PELC is an intensive, three-week leadership-training program for law enforcement executives. It is based on the premise that leadership skills can be learned, and given the opportunity for feedback and practice, that executives can substantially improve their leadership abilities. The program involves 105 class hours over three weeks on 20 topics, 24 required readings, 4 research papers, 5 community interviews, 3 speeches, and 3 team projects. Over 2,000 Ohio law enforcement executives have attended PELC since its beginning in 1988. 

Detective Sergeant Clark has served with the Mill Creek MetroParks Police Department for 19 years. His accomplishments during that time have included: Numerous Criminal Cases, Assignment to the Mahoning County Law Enforcement Task Force for 14 years, and numerous community projects such as hooked on fishing. Commenting on the value and importance of PELC, Clark indicated, “The program showed me the value of good leadership and community involvement.”

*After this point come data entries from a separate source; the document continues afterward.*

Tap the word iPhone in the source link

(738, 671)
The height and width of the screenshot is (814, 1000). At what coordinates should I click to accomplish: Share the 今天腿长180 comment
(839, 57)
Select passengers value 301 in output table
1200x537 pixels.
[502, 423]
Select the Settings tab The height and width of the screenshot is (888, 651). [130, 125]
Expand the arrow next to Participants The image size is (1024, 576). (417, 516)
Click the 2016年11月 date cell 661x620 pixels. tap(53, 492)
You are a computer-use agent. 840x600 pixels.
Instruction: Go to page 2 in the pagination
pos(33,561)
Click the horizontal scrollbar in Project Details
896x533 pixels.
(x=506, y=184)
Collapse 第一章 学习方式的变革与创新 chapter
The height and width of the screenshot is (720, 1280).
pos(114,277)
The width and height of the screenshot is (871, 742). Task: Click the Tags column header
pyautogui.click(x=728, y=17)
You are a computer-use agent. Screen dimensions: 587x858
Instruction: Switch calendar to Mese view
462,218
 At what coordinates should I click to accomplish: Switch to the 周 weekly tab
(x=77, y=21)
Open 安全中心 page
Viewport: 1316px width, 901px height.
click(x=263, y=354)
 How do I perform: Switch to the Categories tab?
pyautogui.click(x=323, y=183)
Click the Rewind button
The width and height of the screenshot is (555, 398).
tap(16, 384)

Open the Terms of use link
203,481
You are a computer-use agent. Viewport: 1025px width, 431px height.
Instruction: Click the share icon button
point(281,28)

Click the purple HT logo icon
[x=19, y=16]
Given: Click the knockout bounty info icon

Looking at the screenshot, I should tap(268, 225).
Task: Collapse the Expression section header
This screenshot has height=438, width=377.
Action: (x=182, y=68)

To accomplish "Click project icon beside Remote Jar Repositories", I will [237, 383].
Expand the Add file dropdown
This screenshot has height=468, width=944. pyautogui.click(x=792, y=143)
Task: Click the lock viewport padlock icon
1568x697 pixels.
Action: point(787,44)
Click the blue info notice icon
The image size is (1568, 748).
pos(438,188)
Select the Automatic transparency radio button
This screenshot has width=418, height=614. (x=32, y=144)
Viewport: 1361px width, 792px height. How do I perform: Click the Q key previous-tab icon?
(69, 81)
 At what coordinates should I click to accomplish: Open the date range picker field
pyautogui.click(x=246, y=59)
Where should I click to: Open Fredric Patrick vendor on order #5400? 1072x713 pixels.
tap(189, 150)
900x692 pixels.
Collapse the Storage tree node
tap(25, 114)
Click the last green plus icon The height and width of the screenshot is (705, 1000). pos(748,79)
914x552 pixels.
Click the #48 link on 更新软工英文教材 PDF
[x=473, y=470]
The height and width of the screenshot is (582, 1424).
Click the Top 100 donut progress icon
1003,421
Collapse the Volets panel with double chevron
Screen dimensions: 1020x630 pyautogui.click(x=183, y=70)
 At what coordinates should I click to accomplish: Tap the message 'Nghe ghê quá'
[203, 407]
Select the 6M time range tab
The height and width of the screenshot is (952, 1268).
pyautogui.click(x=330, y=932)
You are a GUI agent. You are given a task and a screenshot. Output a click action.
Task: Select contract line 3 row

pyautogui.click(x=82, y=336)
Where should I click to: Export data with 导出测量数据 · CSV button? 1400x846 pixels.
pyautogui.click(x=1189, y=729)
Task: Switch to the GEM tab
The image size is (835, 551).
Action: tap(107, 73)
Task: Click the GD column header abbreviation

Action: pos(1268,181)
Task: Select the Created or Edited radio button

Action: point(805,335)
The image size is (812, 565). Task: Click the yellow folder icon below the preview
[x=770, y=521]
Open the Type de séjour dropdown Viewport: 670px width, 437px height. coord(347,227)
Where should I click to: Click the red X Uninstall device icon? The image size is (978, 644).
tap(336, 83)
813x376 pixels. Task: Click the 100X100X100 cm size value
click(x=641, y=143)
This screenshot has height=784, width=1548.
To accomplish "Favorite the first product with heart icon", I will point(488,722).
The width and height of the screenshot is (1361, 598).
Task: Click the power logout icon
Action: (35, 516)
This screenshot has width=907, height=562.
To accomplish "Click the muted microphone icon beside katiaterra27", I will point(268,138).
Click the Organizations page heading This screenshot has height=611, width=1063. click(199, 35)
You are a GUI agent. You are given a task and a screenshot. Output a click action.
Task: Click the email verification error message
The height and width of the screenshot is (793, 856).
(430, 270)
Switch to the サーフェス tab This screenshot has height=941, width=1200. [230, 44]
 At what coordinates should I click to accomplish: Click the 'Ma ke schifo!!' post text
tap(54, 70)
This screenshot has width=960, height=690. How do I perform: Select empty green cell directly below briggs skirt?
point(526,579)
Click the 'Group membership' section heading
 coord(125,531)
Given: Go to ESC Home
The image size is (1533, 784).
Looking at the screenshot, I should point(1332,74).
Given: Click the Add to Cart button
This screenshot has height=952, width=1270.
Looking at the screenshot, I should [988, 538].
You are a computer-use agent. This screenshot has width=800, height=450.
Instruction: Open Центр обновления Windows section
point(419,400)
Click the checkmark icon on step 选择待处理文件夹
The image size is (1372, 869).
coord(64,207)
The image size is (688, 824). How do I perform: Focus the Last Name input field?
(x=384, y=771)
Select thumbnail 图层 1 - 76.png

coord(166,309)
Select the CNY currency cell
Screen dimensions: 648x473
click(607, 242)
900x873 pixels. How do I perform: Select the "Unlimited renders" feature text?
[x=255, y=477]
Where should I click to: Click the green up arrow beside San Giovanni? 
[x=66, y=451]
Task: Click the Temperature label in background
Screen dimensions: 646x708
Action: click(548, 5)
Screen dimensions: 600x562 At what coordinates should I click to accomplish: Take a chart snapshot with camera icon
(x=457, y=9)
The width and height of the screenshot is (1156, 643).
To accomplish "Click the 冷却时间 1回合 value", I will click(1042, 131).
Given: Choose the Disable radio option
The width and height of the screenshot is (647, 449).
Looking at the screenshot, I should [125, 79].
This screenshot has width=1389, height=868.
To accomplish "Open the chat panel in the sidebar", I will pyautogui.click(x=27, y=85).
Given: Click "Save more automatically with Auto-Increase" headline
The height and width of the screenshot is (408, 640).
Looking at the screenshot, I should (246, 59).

Sergeant John Novosel, of the Mill Creek MetroParks Police Department graduated from the Law Enforcement Foundation’s Supervisor Training and Education Program (STEP) on November 14, 2018.  Sergeant Novosel was one of 34 students attending the twentieth session of the program.

STEP is designed to develop new supervisors, into highly effective first line supervisors with the competency skills necessary to lead and supervise in a high performance organization. The current STEP curriculum is comprised of nineteen modules including: transition to supervisor, leadership strategies, creating an ethical environment, developing subordinates, mentoring, dealing with problematic employees, effective listening and speaking, improved written communication, administrative skills, performance management, conflict management, critical incident management through table top exercise, supervisory response to line of duty shooting and patrol operations, supervisory response to vehicle and foot pursuits, supervisory response to domestic violence calls, media relations, risk management, capstone case studies, team presentations, panel presentations on contemporary issues, and a First Line Supervisor 360 assessment. Over 500 Ohio law enforcement first-line supervisors have attended STEP since its beginning in 2004.